# DATA FOR REVIEW
--

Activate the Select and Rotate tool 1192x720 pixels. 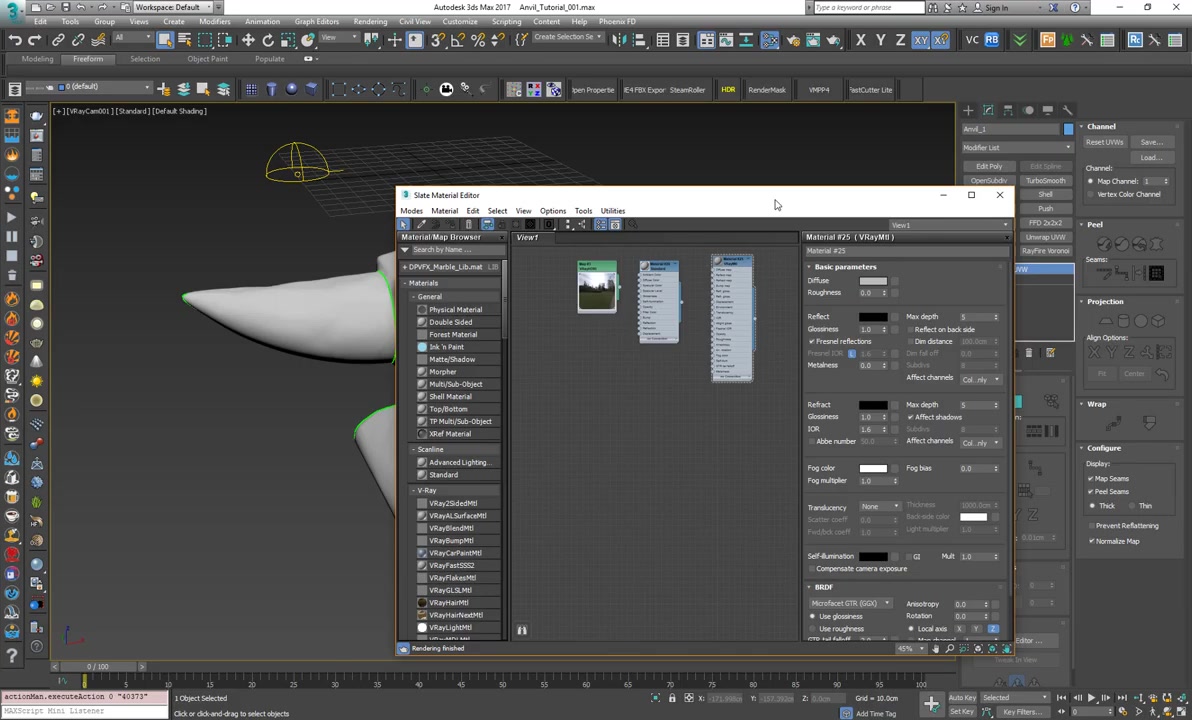coord(267,40)
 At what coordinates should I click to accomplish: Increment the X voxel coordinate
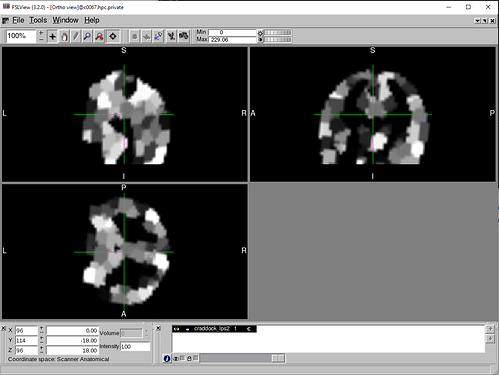(x=41, y=328)
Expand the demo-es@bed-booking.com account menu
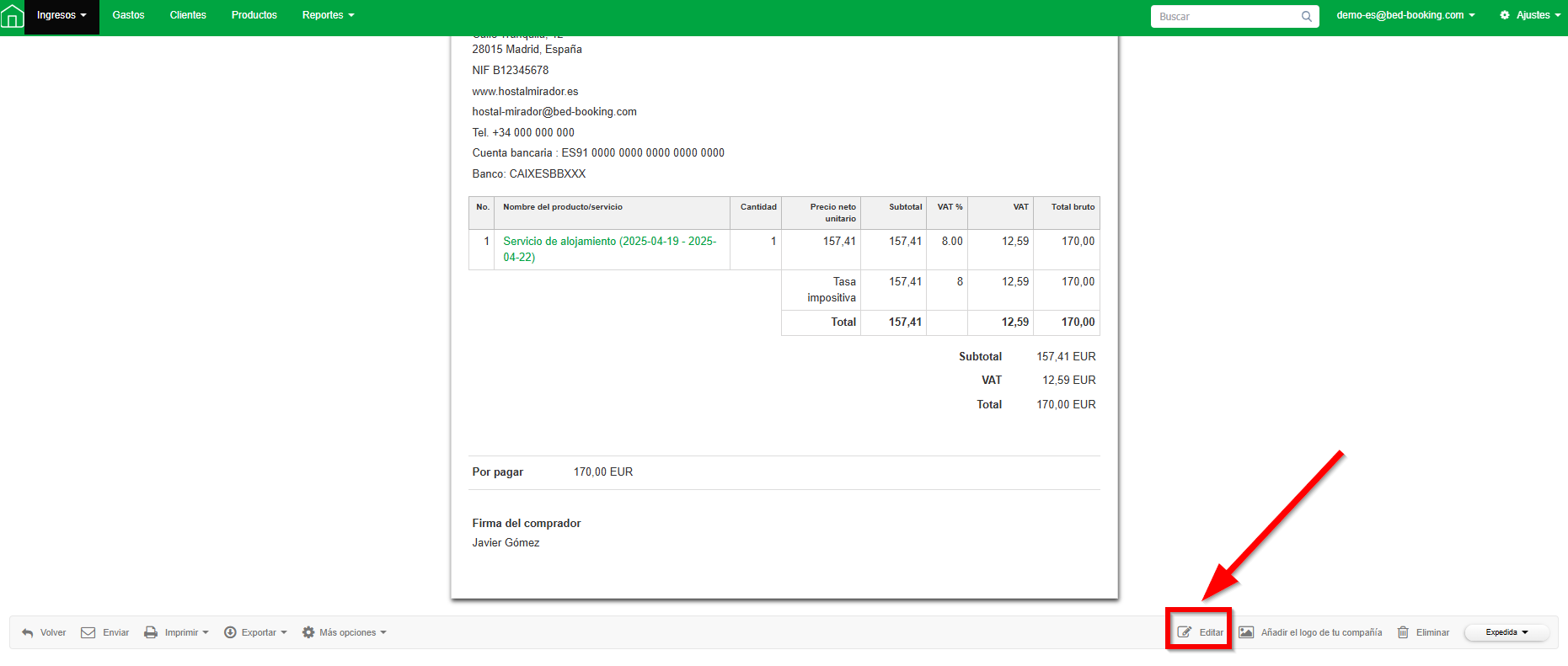1568x666 pixels. (x=1405, y=15)
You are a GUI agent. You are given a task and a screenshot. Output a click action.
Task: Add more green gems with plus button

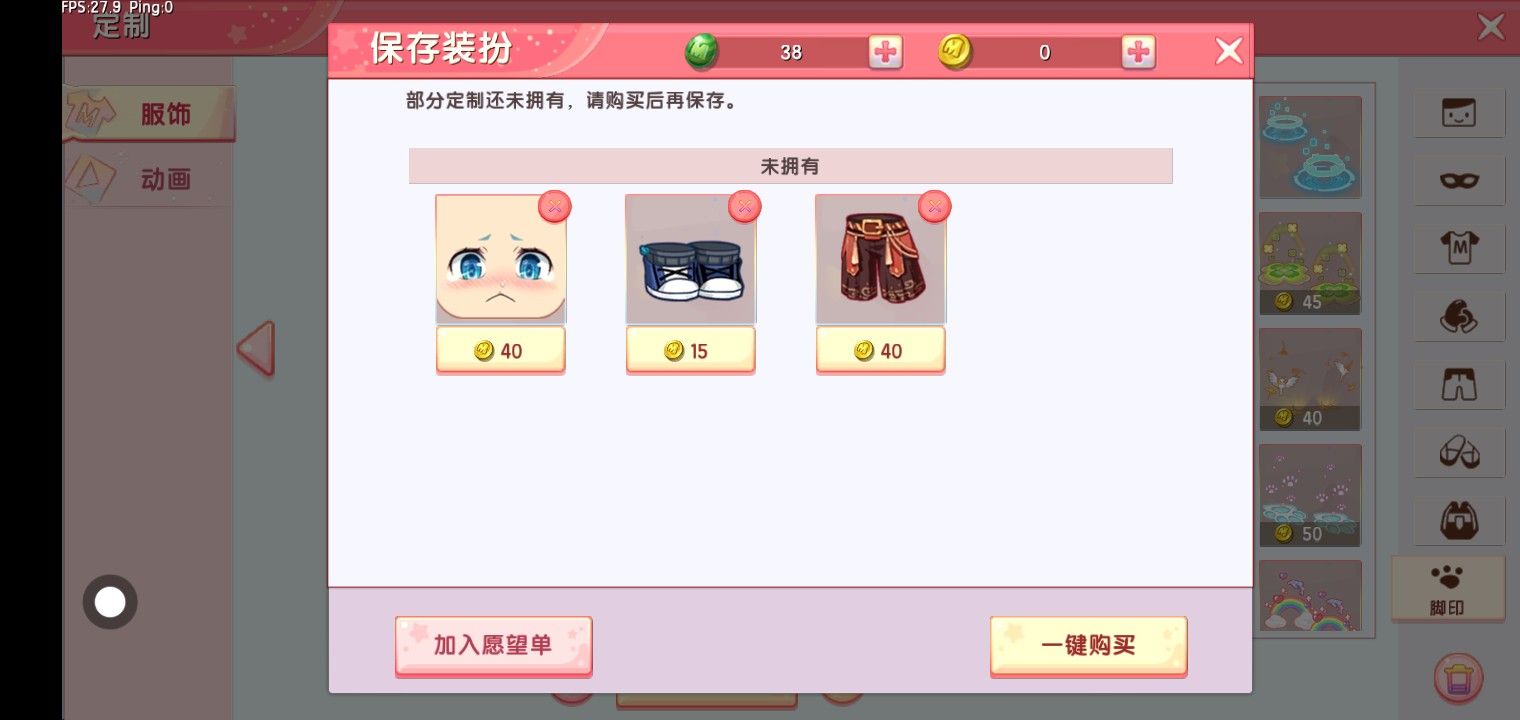pos(885,52)
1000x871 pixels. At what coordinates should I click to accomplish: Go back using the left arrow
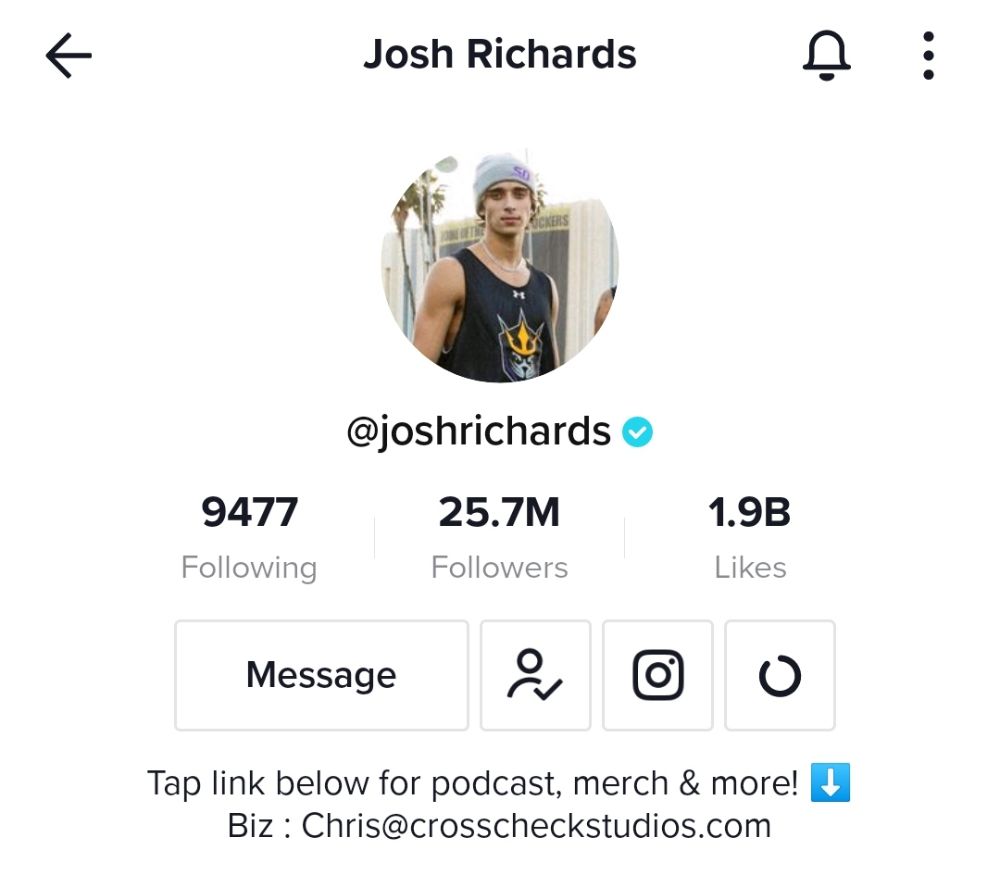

--

Beginning with the line with "Task: Add more green gems with plus button", repeat the entries above exactly, up to and including the last line, leaving out pictures.

# EXPECTED ANSWER
Task: Add more green gems with plus button

pos(885,52)
1000x871 pixels. At what coordinates should I click to accomplish: Go back using the left arrow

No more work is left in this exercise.